Your assignment: Go through each line of the records below and count those with the word "will"; give only the total.

Record set:
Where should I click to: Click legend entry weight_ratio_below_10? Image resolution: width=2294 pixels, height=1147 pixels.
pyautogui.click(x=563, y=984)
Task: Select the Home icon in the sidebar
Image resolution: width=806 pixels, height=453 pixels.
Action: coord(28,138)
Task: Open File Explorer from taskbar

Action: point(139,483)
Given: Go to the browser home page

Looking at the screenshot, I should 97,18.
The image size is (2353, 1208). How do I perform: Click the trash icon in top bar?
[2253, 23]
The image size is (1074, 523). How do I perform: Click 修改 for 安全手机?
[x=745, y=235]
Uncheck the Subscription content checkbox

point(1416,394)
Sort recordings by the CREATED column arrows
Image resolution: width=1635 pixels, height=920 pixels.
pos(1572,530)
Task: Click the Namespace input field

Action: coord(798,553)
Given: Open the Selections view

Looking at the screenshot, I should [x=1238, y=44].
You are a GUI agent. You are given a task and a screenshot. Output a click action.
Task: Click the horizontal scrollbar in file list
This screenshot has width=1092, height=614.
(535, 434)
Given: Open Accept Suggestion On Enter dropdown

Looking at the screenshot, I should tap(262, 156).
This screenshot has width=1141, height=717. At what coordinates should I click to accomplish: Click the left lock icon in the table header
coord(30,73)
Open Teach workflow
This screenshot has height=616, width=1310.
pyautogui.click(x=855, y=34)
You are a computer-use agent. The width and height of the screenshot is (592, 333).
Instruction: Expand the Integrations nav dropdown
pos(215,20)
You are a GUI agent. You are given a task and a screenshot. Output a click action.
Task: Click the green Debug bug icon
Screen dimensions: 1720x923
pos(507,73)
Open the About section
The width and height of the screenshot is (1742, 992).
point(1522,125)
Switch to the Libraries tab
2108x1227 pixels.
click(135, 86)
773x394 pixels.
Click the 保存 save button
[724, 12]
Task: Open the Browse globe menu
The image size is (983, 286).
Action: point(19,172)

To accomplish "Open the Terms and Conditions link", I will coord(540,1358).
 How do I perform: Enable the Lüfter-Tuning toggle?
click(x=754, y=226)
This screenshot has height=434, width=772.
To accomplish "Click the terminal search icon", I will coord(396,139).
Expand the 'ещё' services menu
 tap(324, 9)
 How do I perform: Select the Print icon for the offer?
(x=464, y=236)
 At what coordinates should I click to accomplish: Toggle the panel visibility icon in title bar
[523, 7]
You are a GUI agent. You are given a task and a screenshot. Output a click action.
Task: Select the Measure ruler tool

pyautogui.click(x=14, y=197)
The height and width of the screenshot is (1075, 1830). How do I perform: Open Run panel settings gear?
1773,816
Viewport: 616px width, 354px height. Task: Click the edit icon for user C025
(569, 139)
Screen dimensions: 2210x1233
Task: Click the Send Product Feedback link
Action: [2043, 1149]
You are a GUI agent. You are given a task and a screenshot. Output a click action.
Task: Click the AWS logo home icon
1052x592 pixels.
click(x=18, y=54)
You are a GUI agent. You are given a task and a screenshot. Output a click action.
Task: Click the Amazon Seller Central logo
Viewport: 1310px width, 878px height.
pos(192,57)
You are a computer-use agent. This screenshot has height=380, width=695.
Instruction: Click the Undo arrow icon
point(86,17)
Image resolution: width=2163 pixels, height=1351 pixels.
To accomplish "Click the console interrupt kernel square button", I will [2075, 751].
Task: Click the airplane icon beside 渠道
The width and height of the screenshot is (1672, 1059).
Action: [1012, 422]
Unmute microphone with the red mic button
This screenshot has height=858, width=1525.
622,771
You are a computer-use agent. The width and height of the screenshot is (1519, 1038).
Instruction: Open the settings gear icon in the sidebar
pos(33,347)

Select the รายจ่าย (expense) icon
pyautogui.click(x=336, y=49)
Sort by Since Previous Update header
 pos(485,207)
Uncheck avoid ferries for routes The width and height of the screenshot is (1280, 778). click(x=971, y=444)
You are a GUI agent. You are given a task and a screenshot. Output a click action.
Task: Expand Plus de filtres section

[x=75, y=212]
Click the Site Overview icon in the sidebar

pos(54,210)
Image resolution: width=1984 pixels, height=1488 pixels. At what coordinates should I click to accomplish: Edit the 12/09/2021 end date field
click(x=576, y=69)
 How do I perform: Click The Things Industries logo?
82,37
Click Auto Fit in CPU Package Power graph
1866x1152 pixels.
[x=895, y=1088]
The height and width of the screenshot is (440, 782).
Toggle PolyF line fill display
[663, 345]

Response to this exercise: 3